● WORK TASK:
Repeat the entries verbatim.
____________________
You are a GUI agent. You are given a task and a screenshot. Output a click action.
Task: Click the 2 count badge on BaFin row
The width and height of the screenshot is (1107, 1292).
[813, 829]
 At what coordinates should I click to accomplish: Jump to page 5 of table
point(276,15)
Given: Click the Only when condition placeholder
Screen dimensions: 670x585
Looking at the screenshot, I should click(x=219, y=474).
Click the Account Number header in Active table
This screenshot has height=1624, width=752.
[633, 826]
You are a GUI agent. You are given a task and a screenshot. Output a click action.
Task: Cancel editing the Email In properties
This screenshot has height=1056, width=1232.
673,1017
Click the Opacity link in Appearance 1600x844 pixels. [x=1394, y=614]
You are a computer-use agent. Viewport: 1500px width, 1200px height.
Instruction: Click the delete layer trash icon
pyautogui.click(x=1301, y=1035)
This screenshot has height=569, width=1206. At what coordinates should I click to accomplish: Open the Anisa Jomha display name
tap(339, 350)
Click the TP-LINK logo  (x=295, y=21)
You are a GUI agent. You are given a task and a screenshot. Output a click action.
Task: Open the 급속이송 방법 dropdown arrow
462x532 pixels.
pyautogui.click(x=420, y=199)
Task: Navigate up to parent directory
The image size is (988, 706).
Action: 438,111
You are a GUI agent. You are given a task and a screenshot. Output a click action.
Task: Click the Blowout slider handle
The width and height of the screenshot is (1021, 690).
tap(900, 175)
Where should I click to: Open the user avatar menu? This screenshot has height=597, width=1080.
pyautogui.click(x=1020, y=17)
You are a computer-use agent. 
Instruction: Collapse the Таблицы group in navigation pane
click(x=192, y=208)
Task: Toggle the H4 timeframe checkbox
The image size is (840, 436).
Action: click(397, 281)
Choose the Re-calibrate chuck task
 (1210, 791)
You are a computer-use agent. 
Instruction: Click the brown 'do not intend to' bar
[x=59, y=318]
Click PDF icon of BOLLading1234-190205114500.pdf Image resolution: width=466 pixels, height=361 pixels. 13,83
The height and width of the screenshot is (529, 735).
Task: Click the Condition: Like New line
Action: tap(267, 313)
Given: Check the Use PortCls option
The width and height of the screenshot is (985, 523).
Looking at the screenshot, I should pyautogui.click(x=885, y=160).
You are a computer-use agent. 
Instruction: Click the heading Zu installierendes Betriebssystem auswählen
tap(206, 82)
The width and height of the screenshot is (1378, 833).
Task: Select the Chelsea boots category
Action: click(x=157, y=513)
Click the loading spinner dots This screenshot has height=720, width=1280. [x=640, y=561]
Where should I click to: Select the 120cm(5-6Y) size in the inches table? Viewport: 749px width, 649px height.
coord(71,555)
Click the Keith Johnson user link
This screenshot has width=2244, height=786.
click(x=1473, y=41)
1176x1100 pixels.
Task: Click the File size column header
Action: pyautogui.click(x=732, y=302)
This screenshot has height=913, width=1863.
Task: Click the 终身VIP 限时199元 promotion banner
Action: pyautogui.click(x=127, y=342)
____________________
● FINISHED EXERCISE:
You are a GUI agent. You are given a task and a screenshot. Output a click action.
Task: Click the 2 count badge on BaFin row
The width and height of the screenshot is (1107, 1292).
[813, 829]
 At what coordinates should I click to accomplish: Jump to page 5 of table
point(276,15)
Given: Click the Only when condition placeholder
Screen dimensions: 670x585
Looking at the screenshot, I should click(x=219, y=474).
Click the Account Number header in Active table
This screenshot has height=1624, width=752.
[633, 826]
You are a GUI agent. You are given a task and a screenshot. Output a click action.
Task: Cancel editing the Email In properties
This screenshot has height=1056, width=1232.
673,1017
Click the Opacity link in Appearance 1600x844 pixels. [x=1394, y=614]
You are a computer-use agent. Viewport: 1500px width, 1200px height.
Instruction: Click the delete layer trash icon
pyautogui.click(x=1301, y=1035)
This screenshot has height=569, width=1206. At what coordinates should I click to accomplish: Open the Anisa Jomha display name
tap(339, 350)
Click the TP-LINK logo  (x=295, y=21)
You are a GUI agent. You are given a task and a screenshot. Output a click action.
Task: Open the 급속이송 방법 dropdown arrow
462x532 pixels.
pyautogui.click(x=420, y=199)
Task: Navigate up to parent directory
The image size is (988, 706).
Action: 438,111
You are a GUI agent. You are given a task and a screenshot. Output a click action.
Task: Click the Blowout slider handle
The width and height of the screenshot is (1021, 690).
tap(900, 175)
Where should I click to: Open the user avatar menu? This screenshot has height=597, width=1080.
pyautogui.click(x=1020, y=17)
You are a computer-use agent. 
Instruction: Collapse the Таблицы group in navigation pane
click(x=192, y=208)
Task: Toggle the H4 timeframe checkbox
The image size is (840, 436).
Action: click(397, 281)
Choose the Re-calibrate chuck task
 (1210, 791)
You are a computer-use agent. 
Instruction: Click the brown 'do not intend to' bar
[x=59, y=318]
Click PDF icon of BOLLading1234-190205114500.pdf Image resolution: width=466 pixels, height=361 pixels. 13,83
The height and width of the screenshot is (529, 735).
Task: Click the Condition: Like New line
Action: tap(267, 313)
Given: Check the Use PortCls option
The width and height of the screenshot is (985, 523).
Looking at the screenshot, I should pyautogui.click(x=885, y=160).
You are a computer-use agent. 
Instruction: Click the heading Zu installierendes Betriebssystem auswählen
tap(206, 82)
The width and height of the screenshot is (1378, 833).
Task: Select the Chelsea boots category
Action: click(x=157, y=513)
Click the loading spinner dots This screenshot has height=720, width=1280. [x=640, y=561]
Where should I click to: Select the 120cm(5-6Y) size in the inches table? Viewport: 749px width, 649px height.
coord(71,555)
Click the Keith Johnson user link
This screenshot has width=2244, height=786.
click(x=1473, y=41)
1176x1100 pixels.
Task: Click the File size column header
Action: pyautogui.click(x=732, y=302)
This screenshot has height=913, width=1863.
Task: Click the 终身VIP 限时199元 promotion banner
Action: pyautogui.click(x=127, y=342)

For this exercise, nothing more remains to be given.